We also often see loss in image sharpness due to uneven glass and the images may look ‘muddy’ simply because the windows were dirty. Its one reason when I go up in a helicopter or plane my first question is ‘can I have the doors off or open?’

So here’s a few quick tips to help you face the challenges of photographing through glass:

When the sun is behind you, reflections are at a minimum.

Shoot at an oblique 45 degree angle to the glass.

Use a circular polarising filter. Remember they can accentuate the stress marks in the Perspex and spots on the glass.

Don’t use flash. If you have to, diffuse it, if possible bounce it and move the flash head to an angle so the reflected light from the flash bounces off the glass at an angle. You don’t want it coming straight back into the camera lens. A fast lens will often eliminate the need for flash.

Hold the camera as close to the glass as possible without touching it. A rubber lens hood is perfect for cutting out unwanted light.

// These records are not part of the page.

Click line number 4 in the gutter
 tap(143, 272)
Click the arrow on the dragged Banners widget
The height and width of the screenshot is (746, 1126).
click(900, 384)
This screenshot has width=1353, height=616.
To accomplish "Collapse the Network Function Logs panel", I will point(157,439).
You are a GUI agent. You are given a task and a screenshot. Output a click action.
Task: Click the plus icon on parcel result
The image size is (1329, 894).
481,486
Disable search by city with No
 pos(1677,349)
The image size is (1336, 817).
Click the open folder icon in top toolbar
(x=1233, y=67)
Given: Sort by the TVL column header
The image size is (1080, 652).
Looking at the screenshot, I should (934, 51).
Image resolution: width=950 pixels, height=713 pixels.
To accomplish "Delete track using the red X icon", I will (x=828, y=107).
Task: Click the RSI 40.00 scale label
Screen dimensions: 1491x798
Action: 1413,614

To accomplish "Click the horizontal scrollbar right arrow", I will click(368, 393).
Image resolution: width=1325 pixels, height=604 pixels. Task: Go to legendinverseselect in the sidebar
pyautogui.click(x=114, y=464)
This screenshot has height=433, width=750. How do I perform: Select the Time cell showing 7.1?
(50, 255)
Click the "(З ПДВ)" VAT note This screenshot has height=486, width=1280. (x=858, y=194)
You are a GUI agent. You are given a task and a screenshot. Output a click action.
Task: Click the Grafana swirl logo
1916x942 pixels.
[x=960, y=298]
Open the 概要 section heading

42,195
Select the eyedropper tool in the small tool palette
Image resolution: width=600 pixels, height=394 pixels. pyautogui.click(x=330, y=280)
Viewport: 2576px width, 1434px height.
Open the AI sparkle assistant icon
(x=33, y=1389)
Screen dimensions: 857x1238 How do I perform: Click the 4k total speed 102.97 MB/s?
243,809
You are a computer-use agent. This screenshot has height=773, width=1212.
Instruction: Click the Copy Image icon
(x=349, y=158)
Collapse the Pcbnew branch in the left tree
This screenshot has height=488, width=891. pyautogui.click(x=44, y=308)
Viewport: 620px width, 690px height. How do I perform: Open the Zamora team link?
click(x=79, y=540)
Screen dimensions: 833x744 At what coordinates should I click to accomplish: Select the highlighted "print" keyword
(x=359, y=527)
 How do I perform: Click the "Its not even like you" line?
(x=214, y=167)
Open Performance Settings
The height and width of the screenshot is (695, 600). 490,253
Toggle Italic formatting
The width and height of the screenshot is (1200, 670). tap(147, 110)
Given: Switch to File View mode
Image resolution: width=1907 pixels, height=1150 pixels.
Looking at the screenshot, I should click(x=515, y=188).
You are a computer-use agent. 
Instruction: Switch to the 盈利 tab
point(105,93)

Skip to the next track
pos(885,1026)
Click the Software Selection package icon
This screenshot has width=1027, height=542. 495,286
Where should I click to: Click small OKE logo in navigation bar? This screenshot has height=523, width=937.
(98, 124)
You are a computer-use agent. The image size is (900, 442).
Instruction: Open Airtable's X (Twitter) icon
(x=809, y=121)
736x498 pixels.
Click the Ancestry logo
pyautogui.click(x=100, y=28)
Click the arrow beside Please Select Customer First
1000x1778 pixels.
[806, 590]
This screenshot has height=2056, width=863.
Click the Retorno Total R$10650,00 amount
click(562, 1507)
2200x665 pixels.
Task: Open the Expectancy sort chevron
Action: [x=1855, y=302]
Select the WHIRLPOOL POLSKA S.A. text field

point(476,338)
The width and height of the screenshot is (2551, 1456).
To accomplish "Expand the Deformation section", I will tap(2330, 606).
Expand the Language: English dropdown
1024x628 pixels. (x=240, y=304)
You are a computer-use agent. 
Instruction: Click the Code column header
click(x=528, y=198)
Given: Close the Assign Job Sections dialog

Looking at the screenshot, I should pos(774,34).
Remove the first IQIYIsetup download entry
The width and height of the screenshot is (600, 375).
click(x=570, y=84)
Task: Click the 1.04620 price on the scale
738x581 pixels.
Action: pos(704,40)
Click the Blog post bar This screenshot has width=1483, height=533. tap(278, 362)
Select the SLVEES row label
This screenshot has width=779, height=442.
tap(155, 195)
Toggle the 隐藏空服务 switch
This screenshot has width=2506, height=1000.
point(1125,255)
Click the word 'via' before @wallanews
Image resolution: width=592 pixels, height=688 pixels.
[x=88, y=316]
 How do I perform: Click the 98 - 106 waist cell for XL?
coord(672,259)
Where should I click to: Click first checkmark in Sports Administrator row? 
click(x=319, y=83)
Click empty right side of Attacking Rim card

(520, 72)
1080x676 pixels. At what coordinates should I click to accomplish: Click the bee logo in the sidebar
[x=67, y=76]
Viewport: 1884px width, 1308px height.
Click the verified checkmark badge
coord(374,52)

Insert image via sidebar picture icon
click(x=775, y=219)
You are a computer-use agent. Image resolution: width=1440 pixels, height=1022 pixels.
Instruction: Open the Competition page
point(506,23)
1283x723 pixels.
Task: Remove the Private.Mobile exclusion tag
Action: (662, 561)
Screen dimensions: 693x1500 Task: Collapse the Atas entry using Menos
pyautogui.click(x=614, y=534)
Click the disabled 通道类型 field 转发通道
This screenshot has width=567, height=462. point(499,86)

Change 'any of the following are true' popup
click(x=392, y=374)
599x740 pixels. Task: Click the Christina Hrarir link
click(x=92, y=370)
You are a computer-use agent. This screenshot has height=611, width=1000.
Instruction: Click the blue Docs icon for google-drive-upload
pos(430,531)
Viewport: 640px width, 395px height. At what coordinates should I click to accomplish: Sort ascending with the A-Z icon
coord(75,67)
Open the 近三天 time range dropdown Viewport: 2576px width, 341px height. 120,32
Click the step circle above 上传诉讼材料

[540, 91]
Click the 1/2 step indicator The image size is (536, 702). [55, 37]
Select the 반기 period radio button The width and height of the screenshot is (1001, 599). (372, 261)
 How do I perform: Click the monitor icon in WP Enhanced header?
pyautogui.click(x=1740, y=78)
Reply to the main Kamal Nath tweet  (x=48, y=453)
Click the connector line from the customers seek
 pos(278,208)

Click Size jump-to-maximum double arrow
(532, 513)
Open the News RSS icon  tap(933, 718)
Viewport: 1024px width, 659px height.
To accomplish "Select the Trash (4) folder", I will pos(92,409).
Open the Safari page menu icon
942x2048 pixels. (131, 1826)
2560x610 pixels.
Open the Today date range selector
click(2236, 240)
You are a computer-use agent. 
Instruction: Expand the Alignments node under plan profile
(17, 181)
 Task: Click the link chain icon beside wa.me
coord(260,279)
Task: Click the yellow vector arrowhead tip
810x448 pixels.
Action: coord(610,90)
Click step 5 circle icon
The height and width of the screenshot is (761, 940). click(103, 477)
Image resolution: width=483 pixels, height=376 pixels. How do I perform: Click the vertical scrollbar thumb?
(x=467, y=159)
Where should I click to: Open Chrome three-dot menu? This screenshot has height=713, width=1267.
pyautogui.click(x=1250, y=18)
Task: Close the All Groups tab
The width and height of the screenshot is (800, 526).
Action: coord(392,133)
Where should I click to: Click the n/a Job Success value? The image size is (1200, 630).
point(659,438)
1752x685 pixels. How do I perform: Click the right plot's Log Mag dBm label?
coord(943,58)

When shooting through glass from within a moving object like a helicopter or coach use a fast shutter speed. Try pre focusing or continuous focusing. Use a mid range aperture to lengthen your depth of field which may assist with any focusing difficulties.

If hand holding and your lens has vibration reduction (VR), or image stabilisation (IR), use it!

It’s better, especially when doing photography from within a moving vehicle to wear dark clothing to minimise your own reflection.

  Image taken at Australia Zoo by Anita Bromley

 One of our favourite places is Underwater World on the Sunshine Coast in Queensland.
Image supplied by Underwater World.

 Another from Underwater World
Image by Danielle Lancaster
 

2 comments:

Babs said...

Great tips, fantastic photos :)

dimz said...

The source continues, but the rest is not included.